* [Task] Pull out each line below that contains the word "Identify" and copy it in full.

* [Material for this task]
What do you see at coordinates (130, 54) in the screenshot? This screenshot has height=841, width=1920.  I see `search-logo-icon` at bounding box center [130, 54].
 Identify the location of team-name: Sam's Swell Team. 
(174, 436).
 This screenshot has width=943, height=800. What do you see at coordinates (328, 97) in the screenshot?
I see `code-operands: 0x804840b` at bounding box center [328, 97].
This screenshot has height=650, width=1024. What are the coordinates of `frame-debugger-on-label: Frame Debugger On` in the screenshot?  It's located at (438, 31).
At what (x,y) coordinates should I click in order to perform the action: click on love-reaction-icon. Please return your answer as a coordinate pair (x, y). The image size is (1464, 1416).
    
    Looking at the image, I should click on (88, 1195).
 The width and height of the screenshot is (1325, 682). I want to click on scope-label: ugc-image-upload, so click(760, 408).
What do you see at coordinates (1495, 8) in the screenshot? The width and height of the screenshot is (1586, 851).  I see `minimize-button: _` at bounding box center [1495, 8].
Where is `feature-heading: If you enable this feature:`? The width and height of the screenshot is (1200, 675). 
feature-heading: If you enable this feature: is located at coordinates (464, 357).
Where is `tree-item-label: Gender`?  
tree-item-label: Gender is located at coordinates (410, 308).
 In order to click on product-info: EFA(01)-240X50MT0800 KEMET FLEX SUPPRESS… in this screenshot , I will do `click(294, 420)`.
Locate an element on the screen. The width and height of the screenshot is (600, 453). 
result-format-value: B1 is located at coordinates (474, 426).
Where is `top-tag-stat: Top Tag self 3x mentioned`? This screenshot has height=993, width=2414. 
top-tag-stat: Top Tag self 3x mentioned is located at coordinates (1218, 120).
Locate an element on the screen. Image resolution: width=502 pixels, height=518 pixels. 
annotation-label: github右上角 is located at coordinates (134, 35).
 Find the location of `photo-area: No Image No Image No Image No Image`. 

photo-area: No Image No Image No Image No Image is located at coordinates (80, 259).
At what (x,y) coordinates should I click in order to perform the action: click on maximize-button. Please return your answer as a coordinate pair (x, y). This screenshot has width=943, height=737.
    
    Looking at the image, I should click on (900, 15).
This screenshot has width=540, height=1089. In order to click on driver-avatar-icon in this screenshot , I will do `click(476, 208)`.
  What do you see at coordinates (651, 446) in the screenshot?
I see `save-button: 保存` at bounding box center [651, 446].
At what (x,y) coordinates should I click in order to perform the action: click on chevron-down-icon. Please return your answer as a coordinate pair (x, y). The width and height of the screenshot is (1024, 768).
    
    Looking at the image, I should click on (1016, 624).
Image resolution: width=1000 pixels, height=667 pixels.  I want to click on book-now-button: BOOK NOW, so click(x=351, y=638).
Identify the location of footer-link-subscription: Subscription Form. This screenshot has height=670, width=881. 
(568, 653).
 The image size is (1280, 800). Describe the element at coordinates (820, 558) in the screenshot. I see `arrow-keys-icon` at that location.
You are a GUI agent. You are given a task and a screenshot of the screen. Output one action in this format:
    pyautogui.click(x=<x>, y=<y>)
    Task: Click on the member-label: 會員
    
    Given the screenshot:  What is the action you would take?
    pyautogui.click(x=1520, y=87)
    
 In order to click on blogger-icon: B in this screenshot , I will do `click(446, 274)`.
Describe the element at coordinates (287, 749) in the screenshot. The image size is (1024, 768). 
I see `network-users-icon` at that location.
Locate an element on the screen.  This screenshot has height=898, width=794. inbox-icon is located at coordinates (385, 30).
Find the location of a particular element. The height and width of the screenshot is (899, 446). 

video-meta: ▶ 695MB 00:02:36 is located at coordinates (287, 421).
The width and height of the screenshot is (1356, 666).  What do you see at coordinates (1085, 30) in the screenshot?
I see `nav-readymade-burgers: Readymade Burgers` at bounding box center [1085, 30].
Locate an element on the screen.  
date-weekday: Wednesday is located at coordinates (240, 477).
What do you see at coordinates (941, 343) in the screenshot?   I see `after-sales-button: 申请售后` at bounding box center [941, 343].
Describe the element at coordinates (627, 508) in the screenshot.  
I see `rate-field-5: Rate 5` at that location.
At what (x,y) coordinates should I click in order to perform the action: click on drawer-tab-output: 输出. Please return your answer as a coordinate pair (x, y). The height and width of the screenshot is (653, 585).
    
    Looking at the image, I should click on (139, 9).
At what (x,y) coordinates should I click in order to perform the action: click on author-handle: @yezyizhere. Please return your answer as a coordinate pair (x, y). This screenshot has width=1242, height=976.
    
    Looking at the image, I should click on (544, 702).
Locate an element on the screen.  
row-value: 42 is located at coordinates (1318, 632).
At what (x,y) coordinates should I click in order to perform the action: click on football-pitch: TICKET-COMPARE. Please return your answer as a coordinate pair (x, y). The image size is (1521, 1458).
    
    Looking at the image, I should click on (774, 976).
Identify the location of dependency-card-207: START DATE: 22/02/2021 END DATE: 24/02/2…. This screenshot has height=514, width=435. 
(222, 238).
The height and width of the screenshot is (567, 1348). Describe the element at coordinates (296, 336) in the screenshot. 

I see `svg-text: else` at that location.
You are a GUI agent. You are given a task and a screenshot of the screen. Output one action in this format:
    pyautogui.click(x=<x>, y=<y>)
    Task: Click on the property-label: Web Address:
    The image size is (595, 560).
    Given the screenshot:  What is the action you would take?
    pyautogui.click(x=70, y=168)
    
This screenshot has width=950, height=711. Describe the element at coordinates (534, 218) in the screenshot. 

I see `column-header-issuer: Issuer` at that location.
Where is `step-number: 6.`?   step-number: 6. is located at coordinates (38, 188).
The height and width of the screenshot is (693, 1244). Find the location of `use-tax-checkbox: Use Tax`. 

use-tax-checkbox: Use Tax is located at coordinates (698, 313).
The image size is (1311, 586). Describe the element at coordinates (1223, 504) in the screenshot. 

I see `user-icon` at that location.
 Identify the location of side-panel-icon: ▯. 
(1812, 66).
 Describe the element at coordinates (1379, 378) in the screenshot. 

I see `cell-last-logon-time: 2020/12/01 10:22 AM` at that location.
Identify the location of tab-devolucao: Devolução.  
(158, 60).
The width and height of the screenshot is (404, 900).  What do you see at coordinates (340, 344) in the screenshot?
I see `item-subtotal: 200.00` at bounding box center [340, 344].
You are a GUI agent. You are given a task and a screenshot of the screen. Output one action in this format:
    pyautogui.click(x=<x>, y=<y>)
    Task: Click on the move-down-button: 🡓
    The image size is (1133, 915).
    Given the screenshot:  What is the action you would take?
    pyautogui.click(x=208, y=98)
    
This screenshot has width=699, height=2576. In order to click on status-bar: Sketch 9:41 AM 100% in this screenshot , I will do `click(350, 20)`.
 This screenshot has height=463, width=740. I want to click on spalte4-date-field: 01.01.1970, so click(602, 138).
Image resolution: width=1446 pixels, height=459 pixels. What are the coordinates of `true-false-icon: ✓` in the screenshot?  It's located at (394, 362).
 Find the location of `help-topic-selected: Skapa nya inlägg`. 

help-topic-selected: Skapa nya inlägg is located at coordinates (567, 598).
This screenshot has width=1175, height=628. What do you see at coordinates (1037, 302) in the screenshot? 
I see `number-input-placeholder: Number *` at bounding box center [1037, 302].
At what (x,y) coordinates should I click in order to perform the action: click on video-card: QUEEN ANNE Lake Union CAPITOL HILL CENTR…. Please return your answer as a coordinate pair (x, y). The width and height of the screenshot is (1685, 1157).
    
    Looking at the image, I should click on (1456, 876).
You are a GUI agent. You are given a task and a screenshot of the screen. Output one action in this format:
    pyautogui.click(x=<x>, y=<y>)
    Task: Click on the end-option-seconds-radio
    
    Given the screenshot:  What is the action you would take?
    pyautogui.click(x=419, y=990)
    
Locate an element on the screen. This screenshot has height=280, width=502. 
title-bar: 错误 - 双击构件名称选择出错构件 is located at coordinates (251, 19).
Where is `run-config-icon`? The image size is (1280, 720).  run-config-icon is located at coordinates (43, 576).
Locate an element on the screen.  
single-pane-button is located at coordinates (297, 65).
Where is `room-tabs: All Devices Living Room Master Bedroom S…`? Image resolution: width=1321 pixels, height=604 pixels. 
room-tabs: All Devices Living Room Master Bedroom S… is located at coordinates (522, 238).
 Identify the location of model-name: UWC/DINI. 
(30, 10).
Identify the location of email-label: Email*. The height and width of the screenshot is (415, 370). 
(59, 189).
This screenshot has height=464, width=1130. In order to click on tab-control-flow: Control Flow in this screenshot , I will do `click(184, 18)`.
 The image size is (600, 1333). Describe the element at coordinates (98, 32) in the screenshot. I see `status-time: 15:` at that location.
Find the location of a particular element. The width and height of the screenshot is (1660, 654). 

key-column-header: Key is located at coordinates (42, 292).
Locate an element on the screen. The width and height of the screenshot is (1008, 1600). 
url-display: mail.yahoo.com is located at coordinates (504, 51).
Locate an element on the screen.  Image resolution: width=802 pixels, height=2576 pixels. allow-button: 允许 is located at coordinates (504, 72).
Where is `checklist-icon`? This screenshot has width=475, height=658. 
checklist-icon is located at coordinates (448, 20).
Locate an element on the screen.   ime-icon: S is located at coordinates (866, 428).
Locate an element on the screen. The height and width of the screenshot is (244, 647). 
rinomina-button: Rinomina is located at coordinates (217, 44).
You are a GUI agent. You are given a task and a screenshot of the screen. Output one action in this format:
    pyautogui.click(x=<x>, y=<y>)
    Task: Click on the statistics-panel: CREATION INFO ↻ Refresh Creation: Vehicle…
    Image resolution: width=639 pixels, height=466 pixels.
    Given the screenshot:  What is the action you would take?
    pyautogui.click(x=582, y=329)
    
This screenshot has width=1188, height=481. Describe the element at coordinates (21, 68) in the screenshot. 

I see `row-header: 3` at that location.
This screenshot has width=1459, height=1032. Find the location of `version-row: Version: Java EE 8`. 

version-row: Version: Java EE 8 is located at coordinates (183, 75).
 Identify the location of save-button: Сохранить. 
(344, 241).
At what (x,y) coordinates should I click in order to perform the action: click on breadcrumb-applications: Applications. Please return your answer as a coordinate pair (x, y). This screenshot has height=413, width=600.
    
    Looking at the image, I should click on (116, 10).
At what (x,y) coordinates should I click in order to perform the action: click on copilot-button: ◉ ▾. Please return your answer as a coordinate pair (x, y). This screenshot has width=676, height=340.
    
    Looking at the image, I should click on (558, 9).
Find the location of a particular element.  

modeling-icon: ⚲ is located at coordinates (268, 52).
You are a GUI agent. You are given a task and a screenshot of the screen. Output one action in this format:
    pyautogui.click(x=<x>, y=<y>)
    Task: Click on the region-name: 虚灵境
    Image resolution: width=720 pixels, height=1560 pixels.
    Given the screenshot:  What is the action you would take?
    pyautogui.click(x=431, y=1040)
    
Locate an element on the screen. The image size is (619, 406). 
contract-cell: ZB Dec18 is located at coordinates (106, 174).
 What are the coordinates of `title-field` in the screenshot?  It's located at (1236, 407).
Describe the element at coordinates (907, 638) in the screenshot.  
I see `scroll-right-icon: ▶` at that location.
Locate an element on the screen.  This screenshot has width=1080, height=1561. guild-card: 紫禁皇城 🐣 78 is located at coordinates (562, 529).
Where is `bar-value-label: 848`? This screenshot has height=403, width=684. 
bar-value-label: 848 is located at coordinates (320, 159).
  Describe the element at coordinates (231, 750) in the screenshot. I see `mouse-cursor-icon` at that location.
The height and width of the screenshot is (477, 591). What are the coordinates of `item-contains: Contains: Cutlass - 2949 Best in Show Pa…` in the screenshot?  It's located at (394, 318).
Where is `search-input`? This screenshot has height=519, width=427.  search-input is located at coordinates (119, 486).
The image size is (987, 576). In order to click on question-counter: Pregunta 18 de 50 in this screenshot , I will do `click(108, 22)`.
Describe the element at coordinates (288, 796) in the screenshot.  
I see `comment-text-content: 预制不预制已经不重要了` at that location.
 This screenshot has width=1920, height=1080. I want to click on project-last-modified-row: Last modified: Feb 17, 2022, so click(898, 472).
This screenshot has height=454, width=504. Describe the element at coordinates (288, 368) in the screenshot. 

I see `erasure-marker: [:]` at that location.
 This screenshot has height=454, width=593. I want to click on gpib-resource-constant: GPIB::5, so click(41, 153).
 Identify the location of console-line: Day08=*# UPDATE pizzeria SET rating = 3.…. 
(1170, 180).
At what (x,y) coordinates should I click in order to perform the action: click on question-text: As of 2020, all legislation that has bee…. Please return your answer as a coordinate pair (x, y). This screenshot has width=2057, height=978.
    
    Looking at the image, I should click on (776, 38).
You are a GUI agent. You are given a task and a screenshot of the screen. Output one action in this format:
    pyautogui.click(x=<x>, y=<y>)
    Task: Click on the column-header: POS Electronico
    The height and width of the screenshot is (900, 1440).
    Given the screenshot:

* [Answer to this task]
 Identify the location of team-name: Sam's Swell Team. 
Identify the location of footer-link-subscription: Subscription Form. This screenshot has height=670, width=881. 
Identify the location of dependency-card-207: START DATE: 22/02/2021 END DATE: 24/02/2…. This screenshot has height=514, width=435. 
 Identify the location of side-panel-icon: ▯. 
Identify the location of tab-devolucao: Devolução.  
 Identify the location of model-name: UWC/DINI. 
Identify the location of email-label: Email*. The height and width of the screenshot is (415, 370). 
 Identify the location of save-button: Сохранить. 
 Identify the location of console-line: Day08=*# UPDATE pizzeria SET rating = 3.…. 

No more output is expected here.